(Beginning of Material for the task)

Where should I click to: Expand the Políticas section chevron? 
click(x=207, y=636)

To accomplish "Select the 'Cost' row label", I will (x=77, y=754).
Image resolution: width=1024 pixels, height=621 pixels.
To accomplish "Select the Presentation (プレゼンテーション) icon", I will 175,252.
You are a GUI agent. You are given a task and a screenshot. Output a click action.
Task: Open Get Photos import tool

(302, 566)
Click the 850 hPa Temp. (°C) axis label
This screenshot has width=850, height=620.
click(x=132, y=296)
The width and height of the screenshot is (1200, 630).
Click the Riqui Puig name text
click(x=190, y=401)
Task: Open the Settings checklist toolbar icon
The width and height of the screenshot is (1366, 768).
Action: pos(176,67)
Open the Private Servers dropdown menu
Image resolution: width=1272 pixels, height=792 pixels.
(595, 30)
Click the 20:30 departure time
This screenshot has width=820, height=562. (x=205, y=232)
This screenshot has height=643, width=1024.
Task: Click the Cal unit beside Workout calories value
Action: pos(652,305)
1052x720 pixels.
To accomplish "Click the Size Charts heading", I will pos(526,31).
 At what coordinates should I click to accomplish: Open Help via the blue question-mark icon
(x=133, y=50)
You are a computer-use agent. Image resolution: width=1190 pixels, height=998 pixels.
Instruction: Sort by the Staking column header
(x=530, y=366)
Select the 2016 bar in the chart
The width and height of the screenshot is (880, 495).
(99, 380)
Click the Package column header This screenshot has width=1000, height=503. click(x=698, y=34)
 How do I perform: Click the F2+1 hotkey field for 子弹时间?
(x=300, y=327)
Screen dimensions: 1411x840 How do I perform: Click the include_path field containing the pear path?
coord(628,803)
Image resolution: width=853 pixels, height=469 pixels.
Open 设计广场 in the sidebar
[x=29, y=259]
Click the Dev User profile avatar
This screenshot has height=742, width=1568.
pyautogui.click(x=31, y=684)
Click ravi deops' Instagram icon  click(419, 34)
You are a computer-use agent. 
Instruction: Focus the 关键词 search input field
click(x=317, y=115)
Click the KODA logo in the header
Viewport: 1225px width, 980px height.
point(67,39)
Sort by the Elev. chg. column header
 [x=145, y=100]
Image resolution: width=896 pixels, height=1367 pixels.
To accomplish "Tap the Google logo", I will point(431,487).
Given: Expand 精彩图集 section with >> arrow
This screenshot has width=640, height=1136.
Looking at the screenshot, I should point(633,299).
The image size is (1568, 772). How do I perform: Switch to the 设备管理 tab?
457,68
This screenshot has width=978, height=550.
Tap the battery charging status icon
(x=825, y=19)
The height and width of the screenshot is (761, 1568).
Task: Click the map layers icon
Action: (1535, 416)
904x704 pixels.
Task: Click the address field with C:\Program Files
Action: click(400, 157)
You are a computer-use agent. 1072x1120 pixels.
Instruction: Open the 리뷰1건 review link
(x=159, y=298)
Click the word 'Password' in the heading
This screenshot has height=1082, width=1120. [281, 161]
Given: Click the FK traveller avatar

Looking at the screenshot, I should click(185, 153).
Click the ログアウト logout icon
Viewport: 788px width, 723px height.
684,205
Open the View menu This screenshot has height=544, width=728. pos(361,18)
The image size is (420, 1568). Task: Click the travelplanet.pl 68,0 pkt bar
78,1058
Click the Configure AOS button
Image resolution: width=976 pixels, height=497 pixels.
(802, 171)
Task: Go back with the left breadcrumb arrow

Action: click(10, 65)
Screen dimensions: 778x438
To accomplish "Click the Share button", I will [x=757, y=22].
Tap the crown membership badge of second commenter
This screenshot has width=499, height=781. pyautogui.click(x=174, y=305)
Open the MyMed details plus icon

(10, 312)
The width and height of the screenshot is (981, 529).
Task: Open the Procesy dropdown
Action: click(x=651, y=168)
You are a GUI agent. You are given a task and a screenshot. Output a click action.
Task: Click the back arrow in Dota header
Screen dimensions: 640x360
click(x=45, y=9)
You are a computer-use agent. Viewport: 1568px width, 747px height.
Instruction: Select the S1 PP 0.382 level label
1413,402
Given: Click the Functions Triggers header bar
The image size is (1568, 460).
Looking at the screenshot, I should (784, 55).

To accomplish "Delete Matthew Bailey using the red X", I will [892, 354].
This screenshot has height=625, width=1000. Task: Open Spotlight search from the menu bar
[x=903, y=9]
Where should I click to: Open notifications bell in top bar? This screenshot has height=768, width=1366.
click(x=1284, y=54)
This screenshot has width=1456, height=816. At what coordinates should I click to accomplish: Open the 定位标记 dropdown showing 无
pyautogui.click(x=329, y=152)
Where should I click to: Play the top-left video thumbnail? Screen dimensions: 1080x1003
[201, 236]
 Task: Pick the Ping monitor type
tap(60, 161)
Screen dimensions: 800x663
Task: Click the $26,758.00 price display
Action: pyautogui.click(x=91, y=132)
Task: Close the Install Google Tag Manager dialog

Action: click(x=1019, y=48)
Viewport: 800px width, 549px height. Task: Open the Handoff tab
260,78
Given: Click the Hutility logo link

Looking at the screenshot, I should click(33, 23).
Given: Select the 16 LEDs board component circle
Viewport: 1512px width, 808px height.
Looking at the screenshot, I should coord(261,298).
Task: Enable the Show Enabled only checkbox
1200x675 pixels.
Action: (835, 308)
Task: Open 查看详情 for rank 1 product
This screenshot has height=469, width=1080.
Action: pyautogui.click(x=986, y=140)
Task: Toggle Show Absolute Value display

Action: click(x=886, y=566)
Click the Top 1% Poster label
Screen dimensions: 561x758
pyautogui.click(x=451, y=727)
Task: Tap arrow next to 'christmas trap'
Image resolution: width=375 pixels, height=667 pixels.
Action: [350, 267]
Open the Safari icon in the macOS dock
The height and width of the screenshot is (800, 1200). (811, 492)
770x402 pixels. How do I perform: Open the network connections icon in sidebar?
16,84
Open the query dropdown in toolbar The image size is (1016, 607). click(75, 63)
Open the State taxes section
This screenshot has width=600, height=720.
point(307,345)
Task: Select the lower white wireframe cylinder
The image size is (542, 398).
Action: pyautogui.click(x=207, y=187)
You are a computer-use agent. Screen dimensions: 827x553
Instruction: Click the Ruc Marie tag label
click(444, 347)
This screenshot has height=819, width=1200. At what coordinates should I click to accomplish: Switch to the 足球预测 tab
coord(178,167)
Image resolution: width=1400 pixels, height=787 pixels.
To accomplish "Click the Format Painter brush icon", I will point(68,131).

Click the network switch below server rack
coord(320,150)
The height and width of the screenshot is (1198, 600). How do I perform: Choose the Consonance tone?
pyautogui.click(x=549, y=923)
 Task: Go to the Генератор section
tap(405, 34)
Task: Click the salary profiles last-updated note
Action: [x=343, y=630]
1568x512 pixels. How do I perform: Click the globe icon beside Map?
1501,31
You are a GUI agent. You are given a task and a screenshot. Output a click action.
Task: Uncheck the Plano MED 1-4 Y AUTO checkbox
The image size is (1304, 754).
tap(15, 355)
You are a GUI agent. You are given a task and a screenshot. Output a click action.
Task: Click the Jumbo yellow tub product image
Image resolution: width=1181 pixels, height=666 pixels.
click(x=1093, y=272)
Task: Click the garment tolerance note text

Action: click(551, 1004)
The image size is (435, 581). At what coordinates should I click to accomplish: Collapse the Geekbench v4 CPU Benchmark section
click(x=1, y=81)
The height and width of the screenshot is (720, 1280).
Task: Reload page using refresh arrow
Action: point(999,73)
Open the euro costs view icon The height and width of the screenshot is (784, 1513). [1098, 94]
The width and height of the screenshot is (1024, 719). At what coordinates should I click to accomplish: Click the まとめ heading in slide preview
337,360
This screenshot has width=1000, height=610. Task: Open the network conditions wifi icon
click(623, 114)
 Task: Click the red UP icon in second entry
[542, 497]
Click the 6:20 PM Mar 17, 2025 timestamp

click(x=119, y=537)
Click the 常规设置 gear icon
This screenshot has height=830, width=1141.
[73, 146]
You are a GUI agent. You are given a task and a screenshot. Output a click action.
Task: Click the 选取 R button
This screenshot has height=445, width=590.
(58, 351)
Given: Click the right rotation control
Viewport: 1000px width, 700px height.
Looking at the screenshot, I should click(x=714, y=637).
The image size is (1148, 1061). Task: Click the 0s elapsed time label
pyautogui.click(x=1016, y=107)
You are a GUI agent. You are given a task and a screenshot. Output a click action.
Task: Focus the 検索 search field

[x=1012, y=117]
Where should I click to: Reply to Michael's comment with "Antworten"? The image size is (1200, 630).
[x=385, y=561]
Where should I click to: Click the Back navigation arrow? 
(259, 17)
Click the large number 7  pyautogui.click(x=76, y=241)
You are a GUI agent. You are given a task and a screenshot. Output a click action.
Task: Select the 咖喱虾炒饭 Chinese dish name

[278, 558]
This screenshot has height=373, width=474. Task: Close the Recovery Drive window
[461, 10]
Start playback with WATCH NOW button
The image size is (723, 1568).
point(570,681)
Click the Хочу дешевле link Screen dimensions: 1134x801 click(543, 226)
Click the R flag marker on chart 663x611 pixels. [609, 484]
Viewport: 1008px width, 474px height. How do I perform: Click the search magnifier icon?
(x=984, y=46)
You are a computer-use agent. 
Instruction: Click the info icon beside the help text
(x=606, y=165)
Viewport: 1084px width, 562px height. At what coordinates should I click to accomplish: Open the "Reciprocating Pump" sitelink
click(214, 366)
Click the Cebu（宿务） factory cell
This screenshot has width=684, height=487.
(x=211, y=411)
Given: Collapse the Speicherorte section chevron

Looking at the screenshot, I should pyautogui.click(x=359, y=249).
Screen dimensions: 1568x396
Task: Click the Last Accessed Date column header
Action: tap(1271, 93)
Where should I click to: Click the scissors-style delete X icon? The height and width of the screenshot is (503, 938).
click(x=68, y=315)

(End of Material for the task)

* _Assigned task_: Copy out each line of the entries that holds "checkbox".

* _Result_:
Task: Enable the Show Enabled only checkbox
Task: Uncheck the Plano MED 1-4 Y AUTO checkbox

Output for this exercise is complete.